Die Gruppe soll sich über den Messengerdienst Telegram organisiert haben.
Ihre Trainings führte sie etwa auf einem verlassenen Flugplatz bei Brandis
durch. Ganz ähnlich wie schon ihr Vater übten die Brüder S. und ihre
Kameraden laut Bundesanwaltschaft Häuserkampf, führten Nachtmärsche durch.

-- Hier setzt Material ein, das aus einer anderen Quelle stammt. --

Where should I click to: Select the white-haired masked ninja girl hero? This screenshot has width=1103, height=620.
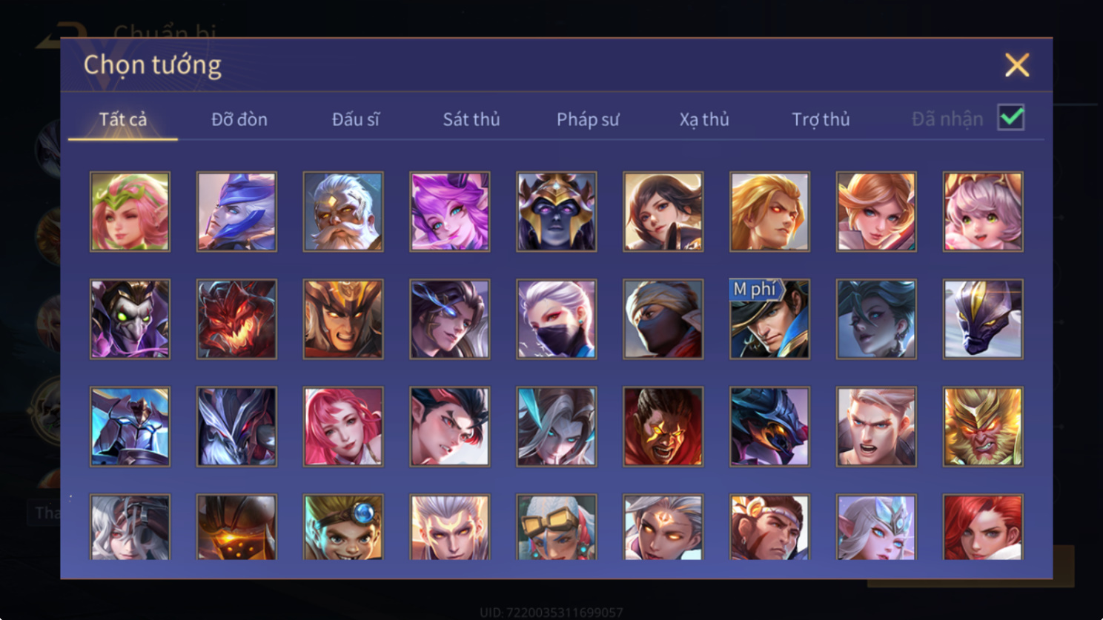point(557,319)
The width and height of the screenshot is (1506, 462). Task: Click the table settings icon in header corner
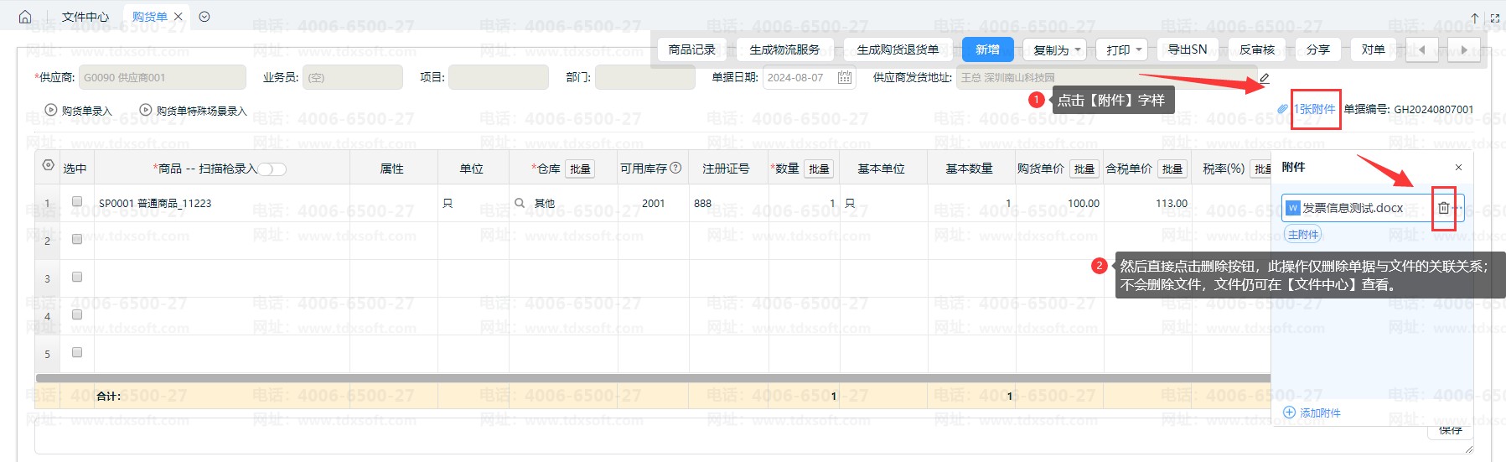pos(48,166)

Auch soll die Gruppe zu Schießtrainings nach Tschechien und Polen gefahren
sein. In Grimma, gleich neben dem Bahnhof, bauten Gruppenmitglieder nach
taz-Informationen zudem ein dreistöckiges Haus, in dessen Erdgeschoss
früher ein Imbiss war, zu einem Treffort aus. Auch hier rückte die Polizei
am Dienstag an.
Was die Stadt davon mitbekam, will sie nicht beantworten. Man solle sich an
die Ermittlungsbehörden richten, erklärt ein Stadtsprecher. Der erste
Hinweis zu den mutmaßlichen Terrorplänen soll vom US-Geheimdienst FBI
gekommen sein, der einen Account in einem englischsprachigen Chat mit
radikalen Aussagen entdeckte. Deutschen Sicherheitsbehörden gelang es dann,
den Nutzer zu identifizieren: Jörg S. Ermittler observierten daraufhin die
Gruppe akribisch. Als es in Gesprächen dann ernster wurde, sich Waffen zu
beschaffen, schlug die Bundesanwaltschaft zu.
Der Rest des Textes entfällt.